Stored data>
────────────────────────────────────────

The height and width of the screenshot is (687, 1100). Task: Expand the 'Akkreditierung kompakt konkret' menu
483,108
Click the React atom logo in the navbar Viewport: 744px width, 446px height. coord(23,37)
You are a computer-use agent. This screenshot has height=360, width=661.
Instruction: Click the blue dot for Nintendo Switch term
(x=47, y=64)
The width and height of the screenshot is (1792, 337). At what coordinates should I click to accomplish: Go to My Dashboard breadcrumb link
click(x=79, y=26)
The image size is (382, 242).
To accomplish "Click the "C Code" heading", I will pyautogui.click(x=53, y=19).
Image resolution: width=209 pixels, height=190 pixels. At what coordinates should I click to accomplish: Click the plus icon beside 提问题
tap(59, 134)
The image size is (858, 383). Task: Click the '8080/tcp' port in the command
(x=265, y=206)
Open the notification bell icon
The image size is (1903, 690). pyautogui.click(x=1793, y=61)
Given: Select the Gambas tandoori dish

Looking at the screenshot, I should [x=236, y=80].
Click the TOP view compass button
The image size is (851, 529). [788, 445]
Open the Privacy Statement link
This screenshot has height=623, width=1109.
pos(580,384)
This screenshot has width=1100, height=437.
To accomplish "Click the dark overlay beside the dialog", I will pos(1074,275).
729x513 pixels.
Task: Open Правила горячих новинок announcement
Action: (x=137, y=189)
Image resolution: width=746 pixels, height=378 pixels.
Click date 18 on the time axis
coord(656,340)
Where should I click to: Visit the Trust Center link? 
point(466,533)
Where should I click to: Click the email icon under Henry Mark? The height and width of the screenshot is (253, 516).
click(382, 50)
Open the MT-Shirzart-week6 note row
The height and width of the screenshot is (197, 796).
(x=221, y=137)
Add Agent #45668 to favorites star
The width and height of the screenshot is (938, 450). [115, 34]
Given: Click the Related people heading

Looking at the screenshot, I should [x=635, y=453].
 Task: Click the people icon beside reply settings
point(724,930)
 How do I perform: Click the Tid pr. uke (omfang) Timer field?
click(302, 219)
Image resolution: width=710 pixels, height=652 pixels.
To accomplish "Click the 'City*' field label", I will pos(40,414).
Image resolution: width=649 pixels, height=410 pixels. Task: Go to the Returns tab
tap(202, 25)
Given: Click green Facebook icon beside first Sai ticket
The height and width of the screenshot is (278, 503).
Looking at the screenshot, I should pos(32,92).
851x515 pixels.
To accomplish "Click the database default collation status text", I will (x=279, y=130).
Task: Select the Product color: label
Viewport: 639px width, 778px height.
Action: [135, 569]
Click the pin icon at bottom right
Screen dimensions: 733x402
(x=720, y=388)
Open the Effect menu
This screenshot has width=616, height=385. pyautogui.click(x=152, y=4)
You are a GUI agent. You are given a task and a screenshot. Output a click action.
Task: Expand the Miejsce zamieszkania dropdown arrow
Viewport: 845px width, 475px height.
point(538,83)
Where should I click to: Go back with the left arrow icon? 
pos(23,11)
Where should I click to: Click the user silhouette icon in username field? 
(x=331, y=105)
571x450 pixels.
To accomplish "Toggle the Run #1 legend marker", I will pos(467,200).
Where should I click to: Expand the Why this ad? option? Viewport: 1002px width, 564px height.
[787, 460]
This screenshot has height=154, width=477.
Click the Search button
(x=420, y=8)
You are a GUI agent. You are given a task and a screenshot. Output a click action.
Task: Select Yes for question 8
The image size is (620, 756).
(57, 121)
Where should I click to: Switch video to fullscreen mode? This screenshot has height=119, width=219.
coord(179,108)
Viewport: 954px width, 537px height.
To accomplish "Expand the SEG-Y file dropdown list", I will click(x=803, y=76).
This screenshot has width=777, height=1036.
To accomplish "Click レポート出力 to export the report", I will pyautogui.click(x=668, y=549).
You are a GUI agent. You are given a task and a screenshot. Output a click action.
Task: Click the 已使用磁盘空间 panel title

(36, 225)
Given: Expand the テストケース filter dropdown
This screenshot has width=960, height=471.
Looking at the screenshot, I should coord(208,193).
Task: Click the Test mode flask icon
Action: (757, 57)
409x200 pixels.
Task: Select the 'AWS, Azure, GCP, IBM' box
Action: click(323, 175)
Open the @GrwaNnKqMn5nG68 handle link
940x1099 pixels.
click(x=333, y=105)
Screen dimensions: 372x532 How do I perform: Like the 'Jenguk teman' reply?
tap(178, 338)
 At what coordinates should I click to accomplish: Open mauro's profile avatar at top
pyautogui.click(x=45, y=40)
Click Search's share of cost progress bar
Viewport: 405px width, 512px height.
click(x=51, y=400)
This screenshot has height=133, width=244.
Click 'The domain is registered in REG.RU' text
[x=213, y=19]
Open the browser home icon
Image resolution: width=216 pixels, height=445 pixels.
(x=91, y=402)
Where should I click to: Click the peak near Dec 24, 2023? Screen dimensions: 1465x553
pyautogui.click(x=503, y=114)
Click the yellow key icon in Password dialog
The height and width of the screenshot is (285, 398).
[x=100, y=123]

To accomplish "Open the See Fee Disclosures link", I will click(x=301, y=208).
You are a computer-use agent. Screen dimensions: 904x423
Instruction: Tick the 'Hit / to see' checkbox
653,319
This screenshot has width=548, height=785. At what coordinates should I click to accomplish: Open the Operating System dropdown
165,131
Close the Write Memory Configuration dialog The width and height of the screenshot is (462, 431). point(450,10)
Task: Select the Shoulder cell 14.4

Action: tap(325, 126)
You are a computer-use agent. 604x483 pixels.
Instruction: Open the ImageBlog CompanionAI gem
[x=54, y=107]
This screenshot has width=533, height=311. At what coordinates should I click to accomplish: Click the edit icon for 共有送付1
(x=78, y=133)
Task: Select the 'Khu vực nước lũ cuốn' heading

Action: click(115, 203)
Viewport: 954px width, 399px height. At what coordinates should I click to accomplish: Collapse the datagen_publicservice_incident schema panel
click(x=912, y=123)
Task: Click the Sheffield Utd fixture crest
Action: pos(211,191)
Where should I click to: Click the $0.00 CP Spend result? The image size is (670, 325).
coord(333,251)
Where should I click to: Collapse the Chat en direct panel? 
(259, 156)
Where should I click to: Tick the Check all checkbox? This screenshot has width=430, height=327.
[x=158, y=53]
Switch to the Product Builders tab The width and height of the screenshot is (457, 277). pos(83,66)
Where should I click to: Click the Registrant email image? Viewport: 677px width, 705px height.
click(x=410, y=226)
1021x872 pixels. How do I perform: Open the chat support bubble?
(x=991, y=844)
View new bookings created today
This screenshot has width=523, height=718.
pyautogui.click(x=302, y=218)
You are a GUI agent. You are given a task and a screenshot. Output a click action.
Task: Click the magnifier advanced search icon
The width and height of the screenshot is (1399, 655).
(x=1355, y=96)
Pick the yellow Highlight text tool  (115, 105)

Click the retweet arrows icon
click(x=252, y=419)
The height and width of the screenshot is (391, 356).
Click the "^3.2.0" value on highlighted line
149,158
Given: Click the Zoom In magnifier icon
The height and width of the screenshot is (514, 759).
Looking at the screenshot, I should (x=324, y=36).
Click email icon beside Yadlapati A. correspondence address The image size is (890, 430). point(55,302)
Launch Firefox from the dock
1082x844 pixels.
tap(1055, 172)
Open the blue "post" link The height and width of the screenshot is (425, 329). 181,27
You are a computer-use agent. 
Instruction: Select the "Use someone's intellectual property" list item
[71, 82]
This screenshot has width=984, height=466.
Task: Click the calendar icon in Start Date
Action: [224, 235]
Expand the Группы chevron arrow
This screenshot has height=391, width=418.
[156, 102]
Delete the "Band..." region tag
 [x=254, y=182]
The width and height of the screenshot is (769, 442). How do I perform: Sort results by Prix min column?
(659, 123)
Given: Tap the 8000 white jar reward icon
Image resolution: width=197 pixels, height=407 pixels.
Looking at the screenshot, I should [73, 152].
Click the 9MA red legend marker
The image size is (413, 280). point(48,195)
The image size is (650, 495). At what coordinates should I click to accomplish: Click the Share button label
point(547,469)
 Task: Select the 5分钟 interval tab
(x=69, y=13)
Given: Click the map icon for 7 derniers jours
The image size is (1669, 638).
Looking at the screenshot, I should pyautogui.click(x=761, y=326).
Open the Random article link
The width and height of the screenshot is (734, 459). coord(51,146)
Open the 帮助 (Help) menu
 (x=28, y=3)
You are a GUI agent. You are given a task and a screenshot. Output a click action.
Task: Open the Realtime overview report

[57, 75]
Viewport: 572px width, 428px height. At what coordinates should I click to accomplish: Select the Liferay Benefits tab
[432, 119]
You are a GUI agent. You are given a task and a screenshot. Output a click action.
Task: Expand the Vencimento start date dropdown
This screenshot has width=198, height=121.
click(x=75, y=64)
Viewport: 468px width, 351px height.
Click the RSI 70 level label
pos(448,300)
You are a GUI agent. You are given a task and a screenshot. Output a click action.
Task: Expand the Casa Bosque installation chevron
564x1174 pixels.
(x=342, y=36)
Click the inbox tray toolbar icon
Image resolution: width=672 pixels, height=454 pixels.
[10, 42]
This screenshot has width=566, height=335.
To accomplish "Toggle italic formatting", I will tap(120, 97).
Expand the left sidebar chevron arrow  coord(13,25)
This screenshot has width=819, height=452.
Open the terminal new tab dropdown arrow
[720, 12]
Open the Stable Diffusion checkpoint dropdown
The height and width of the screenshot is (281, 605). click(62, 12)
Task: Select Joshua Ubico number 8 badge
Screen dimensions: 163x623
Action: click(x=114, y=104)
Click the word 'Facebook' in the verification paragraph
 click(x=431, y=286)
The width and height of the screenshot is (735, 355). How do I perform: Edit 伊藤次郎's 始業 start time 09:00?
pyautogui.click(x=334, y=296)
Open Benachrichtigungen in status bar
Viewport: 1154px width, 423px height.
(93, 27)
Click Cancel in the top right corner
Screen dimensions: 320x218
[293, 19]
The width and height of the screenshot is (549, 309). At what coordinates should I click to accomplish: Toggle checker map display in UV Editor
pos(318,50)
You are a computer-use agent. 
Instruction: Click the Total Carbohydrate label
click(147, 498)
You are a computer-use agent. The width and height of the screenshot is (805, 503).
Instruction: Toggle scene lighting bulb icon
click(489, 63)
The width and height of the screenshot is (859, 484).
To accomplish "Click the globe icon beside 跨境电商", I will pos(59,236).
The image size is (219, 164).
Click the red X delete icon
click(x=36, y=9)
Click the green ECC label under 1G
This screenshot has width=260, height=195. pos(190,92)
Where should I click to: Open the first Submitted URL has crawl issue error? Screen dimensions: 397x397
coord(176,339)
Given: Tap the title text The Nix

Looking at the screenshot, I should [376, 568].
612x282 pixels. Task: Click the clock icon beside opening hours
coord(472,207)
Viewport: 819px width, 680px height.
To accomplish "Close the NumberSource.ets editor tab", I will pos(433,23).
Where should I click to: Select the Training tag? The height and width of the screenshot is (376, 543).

────────────────────────────────────────

PROBLEM DETAILS> Your reply is to repeat, unchanged, the lines above running from the one with "Click email icon" up to and including the one with "Viewport: 468px width, 351px height.".

SOLUTION>
Click email icon beside Yadlapati A. correspondence address The image size is (890, 430). point(55,302)
Launch Firefox from the dock
1082x844 pixels.
tap(1055, 172)
Open the blue "post" link The height and width of the screenshot is (425, 329). 181,27
You are a computer-use agent. 
Instruction: Select the "Use someone's intellectual property" list item
[71, 82]
This screenshot has width=984, height=466.
Task: Click the calendar icon in Start Date
Action: [224, 235]
Expand the Группы chevron arrow
This screenshot has height=391, width=418.
[156, 102]
Delete the "Band..." region tag
 [x=254, y=182]
The width and height of the screenshot is (769, 442). How do I perform: Sort results by Prix min column?
(659, 123)
Given: Tap the 8000 white jar reward icon
Image resolution: width=197 pixels, height=407 pixels.
Looking at the screenshot, I should [73, 152].
Click the 9MA red legend marker
The image size is (413, 280). point(48,195)
The image size is (650, 495). At what coordinates should I click to accomplish: Click the Share button label
point(547,469)
 Task: Select the 5分钟 interval tab
(x=69, y=13)
Given: Click the map icon for 7 derniers jours
The image size is (1669, 638).
Looking at the screenshot, I should pyautogui.click(x=761, y=326).
Open the Random article link
The width and height of the screenshot is (734, 459). coord(51,146)
Open the 帮助 (Help) menu
 (x=28, y=3)
You are a GUI agent. You are given a task and a screenshot. Output a click action.
Task: Open the Realtime overview report

[57, 75]
Viewport: 572px width, 428px height. At what coordinates should I click to accomplish: Select the Liferay Benefits tab
[432, 119]
You are a GUI agent. You are given a task and a screenshot. Output a click action.
Task: Expand the Vencimento start date dropdown
This screenshot has width=198, height=121.
click(x=75, y=64)
Viewport: 468px width, 351px height.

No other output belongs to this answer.